Event Info / Grand Slams
The other majors
Along with the Australian Open, Wimbledon and the US Open, the French Open is one of the four historic tennis tournaments which make up the legendary Grand Slam. The term dates back to 1933, when Australian Jack Crawford managed to win the Australian Internationals, Roland Garros and Wimbledon. With the US Internationals fast approaching, New York Times journalist John Kieran wrote that if Crawford won this fourth title, "he would achieve on court the equivalent of a countered and vulnerable grand slam in bridge". Crawford lost in the final to Britain's Fred Perry, but the name was to go down in history.
Very few players have won the Grand Slam; Donald Budge (1938) and Rod Laver (1962 and 1969) are the only men to win all four tournaments in the same year, and Margaret Court (1970), Maureen Connolly (1953) and Steffi Graf (1988) the only women. The task is even more difficult nowadays with the four tournaments all being played on different surfaces: Plexicushion in Australia, clay at Roland Garros, grass at Wimbledon and Decoturf at the US Open.
Rafael Nadal is the most recent player to have won all four Majors, the Majorcan winning the last remaining title to elude him at the US Open in 2010. A year earlier, his main rival on the circuit Roger Federer had also rounded off his Grand Slam collection with victory at Roland Garros, ten years after Andre Agassi had achieved the same feat in Paris.
Here is brief summary of the French Open's three "cousins".
The first Australian Open was held in 1905 at the Warehouseman's Cricket Ground. The event was called the Australasian Championships until 1912, with Australia and New Zealand sharing the organisation. Women were only allowed to enter in 1922 and it was not until the late 1970s that the major overseas stars finally began to make the long trip down under to compete on a regular basis. Unsurprisingly therefore, almost all the winners prior to that date were Australian.
In 1972, the Australian Lawn Tennis Association decided to move the event every year. Sydney, Perth, Brisbane and also New Zealand all played host to the championships before the Open finally found a more stable home in Melbourne, originally in Kooyong in 1983, where it finally began to earn a worthy reputation for itself. It then moved again to Flinders Park in 1988, with the tournament held on hard Rebound Ace courts for the first time as opposed to grass. That was the year that it became the only Grand Slam tournament to have two courts with a sliding roof. The venue was renamed Melbourne Park in 1997 and since 2007 has been played on a new hard surface called Plexicushion.
The 2007 Australian Open was the first grand-slam tournament of 2007 to implement Hawk-Eye in challenges to line calls.
Wimbledon is the oldest tennis tournament in the world, having been staged for the first time in 1877 by the All England Lawn Tennis and Croquet Club (who are still the organisers and proprietors of the courts today). The Ladies Singles was added in 1884, and until 1923, the tournament was known as the "World Grass Court Championships". The event has never left the London district which bears its name, although it did move from Worple Road to Church Road in 1922, which was also the year when the challenge round (a rule whereby the reigning champion automatically qualified for the final the following year) was dropped.
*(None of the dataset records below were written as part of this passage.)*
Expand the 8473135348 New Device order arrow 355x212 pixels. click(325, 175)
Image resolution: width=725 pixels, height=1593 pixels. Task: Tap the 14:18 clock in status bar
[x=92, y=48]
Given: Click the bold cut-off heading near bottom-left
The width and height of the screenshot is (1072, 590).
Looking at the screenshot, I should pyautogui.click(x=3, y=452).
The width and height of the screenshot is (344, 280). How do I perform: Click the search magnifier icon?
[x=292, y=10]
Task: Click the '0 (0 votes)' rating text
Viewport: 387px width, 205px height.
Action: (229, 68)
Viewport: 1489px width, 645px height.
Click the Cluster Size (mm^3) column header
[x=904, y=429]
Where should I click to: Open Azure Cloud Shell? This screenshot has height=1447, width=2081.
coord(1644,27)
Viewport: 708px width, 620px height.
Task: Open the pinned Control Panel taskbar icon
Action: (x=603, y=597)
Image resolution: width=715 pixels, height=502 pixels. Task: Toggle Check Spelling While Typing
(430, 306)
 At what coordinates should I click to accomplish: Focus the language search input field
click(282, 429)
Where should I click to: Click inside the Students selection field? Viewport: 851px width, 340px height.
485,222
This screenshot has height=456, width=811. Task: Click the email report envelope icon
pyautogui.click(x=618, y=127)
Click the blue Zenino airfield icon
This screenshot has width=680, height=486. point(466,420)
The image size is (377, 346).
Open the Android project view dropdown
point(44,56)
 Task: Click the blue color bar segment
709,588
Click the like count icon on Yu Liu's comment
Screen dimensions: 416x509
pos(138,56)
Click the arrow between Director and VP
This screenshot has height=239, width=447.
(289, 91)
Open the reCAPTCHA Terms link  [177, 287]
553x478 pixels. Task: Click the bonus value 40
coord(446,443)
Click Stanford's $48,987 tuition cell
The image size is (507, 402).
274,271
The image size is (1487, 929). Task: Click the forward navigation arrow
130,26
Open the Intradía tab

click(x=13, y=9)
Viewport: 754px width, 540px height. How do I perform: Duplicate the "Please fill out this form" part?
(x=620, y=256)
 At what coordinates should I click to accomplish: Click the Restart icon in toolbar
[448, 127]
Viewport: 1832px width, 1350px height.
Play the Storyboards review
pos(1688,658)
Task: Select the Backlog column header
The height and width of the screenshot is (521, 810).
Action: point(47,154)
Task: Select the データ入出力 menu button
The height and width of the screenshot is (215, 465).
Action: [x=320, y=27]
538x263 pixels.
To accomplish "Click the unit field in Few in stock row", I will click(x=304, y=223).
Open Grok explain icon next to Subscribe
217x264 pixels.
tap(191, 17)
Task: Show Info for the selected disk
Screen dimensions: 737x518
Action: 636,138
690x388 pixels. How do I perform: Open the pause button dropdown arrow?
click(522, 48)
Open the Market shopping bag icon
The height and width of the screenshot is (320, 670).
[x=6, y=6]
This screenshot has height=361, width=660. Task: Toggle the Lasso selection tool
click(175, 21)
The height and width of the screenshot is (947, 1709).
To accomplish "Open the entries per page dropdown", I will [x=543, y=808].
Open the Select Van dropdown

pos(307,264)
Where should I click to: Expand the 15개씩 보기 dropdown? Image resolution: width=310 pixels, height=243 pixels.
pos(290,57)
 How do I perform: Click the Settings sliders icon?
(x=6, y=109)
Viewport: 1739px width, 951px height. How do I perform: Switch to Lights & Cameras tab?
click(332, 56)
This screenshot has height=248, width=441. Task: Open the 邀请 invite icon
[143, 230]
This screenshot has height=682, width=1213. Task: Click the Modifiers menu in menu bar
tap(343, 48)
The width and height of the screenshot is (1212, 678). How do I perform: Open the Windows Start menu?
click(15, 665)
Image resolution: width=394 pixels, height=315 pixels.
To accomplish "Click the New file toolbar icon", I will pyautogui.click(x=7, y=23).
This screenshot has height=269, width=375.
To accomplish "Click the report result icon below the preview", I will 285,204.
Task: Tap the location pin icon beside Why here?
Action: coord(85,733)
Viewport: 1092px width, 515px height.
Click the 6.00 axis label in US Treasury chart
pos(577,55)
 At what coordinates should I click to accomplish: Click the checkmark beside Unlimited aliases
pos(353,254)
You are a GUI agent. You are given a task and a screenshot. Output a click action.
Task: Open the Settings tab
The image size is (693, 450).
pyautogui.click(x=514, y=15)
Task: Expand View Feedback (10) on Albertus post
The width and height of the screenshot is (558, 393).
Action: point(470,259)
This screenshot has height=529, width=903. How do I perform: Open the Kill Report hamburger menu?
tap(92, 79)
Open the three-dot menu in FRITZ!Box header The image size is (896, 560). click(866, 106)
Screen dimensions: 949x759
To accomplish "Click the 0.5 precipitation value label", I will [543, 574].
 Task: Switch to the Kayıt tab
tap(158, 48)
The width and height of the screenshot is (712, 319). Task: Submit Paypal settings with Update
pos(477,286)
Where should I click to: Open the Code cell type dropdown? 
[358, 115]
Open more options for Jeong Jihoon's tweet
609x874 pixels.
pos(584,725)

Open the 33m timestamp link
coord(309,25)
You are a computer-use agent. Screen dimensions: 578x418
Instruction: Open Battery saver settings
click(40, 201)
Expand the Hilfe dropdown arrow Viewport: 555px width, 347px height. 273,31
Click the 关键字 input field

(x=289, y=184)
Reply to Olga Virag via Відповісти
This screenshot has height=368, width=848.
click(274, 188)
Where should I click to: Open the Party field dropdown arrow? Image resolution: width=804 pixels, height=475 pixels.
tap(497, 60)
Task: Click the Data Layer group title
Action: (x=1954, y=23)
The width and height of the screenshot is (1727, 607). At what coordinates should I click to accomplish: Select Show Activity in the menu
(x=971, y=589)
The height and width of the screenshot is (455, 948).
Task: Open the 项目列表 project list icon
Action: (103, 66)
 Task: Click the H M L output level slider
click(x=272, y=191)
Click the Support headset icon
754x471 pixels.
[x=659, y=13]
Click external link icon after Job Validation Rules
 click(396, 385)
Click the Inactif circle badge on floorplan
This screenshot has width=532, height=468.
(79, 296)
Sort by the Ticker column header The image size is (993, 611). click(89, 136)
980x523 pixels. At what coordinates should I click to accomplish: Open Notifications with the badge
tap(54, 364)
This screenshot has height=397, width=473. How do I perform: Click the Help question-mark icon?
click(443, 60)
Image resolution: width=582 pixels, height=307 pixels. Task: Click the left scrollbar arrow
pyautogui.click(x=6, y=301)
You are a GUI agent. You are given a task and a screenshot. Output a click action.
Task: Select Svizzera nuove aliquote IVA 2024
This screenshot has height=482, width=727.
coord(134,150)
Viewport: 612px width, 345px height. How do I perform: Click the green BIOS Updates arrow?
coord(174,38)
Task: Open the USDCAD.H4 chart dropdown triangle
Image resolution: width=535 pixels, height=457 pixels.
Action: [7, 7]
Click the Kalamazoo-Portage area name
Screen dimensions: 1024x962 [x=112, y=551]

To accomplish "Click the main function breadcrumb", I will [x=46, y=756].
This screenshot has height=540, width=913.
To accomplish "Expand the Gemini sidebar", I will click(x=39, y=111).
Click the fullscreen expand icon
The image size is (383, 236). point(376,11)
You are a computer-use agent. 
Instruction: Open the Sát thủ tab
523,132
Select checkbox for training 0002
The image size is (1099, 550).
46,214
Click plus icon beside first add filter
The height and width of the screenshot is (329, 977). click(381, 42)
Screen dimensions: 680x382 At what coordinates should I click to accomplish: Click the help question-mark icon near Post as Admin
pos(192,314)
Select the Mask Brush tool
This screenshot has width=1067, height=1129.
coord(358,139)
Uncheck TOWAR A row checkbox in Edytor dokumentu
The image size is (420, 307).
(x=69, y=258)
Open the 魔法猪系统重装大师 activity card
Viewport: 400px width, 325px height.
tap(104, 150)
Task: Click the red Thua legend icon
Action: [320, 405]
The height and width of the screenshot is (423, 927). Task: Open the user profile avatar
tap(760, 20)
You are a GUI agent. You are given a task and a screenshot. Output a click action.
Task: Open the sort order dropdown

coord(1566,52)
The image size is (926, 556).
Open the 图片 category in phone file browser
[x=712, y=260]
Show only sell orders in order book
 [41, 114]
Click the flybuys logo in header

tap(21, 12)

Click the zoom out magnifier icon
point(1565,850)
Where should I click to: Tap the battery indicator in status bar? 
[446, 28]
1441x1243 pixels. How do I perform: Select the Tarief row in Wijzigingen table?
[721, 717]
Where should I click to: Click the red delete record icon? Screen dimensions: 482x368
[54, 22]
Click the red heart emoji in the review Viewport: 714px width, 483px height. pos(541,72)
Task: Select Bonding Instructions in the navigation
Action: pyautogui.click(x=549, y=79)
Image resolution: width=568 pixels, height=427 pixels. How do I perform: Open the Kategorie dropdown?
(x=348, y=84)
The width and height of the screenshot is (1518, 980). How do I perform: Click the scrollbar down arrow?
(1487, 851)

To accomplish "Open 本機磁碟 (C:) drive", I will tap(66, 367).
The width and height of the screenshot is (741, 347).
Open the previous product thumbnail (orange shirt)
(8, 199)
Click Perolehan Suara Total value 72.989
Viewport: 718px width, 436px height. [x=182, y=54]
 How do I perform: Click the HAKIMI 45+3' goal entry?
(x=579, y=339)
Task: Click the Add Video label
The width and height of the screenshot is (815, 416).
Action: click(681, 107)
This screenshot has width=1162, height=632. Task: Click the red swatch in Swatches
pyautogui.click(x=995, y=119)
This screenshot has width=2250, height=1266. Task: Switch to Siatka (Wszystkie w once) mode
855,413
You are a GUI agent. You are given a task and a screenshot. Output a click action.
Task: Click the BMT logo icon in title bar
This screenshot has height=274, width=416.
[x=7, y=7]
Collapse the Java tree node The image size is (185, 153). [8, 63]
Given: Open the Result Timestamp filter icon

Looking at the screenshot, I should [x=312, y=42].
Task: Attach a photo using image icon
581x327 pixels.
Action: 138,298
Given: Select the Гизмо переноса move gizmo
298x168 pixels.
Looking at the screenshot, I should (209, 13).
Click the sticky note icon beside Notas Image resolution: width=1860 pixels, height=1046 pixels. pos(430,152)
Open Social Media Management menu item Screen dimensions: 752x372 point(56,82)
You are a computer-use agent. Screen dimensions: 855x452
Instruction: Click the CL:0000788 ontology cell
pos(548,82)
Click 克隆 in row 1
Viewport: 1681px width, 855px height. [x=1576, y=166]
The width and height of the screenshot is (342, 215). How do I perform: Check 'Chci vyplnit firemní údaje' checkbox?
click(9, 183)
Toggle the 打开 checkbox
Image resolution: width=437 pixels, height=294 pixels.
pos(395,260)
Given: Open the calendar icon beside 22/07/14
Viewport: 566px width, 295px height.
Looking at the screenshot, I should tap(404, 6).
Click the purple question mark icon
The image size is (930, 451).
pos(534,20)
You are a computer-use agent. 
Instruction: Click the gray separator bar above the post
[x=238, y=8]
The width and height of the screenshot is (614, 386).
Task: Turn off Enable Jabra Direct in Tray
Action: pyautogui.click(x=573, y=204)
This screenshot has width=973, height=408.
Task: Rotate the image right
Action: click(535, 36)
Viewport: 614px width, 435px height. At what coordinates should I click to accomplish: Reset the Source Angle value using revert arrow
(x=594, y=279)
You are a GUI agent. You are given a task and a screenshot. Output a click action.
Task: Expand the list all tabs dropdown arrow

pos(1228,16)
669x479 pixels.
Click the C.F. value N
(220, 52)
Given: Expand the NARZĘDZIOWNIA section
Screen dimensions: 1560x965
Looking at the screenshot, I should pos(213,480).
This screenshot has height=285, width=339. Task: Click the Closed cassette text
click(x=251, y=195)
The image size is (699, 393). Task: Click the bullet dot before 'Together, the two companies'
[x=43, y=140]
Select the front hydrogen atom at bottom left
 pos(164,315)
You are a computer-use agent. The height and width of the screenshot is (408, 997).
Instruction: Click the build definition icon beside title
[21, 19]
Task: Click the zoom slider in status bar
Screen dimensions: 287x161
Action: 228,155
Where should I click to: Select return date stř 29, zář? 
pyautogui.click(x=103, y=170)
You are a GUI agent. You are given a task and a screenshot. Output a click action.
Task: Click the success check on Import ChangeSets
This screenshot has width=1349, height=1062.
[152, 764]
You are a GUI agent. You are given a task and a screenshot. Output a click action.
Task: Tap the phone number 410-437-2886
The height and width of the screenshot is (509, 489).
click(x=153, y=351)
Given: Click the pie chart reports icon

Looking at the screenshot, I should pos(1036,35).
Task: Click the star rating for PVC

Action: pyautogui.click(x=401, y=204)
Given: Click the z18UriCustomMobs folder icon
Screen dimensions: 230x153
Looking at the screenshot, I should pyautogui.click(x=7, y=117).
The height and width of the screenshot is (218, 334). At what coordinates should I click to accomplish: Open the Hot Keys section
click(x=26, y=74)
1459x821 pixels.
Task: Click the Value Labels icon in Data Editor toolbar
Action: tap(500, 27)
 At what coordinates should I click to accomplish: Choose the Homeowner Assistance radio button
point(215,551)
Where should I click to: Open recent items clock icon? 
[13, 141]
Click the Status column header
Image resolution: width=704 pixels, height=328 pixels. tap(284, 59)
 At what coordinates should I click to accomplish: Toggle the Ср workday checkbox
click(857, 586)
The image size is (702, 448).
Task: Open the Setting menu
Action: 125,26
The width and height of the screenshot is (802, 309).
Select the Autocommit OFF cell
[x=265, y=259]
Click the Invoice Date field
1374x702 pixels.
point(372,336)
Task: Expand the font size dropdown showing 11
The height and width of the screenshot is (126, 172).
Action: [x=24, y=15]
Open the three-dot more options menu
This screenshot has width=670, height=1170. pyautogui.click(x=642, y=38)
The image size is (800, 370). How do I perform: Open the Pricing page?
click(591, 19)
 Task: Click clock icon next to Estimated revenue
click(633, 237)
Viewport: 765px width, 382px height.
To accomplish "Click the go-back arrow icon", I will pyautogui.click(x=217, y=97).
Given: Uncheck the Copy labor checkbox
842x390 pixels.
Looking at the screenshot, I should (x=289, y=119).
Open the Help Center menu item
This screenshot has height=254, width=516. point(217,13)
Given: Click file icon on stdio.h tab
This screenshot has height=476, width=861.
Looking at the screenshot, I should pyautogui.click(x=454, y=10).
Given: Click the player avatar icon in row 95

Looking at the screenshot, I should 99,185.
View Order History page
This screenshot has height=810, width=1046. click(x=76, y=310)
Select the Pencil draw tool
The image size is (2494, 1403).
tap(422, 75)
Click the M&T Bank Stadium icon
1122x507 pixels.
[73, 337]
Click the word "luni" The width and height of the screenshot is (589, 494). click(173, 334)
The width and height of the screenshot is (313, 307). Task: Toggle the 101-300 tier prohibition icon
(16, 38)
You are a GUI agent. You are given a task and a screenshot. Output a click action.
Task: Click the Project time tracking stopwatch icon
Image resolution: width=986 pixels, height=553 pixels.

Wimbledon is widely recognized as being the most prestigious tournament of all and one which is steeped in tradition. Its dress code states that players must dress "predominantly in white", and up until 1972, the Championships did not accept professionals under contract. A boycott by the ATP ensued the following year, and in 1974 the tournament was finally open to all. In 2007, the Hawk-Eye electronic umpiring system was introduced to the main courts.
Roger Federer pulled level with Pete Sampras in 2012, as the most titled Wimbledon winner, with seven singles crowns. Four years prior to that, in 2008, Rafael Nadal overcame Federer in a titanic five-set final to become the first player since Bjorn Borg in 1980 to win Roland Garros and Wimbledon in the same year, an achievement which Federer then matched the following year before Rafa managed another double in 2010.
The first US championships were held in Newport in August 1881, where they were staged every year until 1918 and included a challenge round until 1911. Only clubs that were members of the United States National Lawn Tennis Association were permitted to enter until 1970. The women's singles was first played in 1887 in Philadelphia, and it was not until 1919 that the men's and women's events were staged simultaneously at the Forest Hill West Side Tennis Club in New York. The tournament was played on grass until 1974, then on "Har-Tru" green clay from 1975 to 1977. The US Open, as it became in 1970 when the tournament was opened up to all players, was also the first major to adopt the tie-break, and is the only one to have it in the final set.
The tournament moved again, this time for good, in 1978, setting up home in Flushing Meadows in the Queens district of New York. Decoturf hard courts also replaced the clay.
The US Open is the fourth and final Grand Slam tournament of the year and can boast the largest centre court in the world: the Arthur Ashe Stadium, which was opened in 1997 and seats 23,000. In 1999, the previous centre court was renovated and renamed the Louis Armstrong Stadium.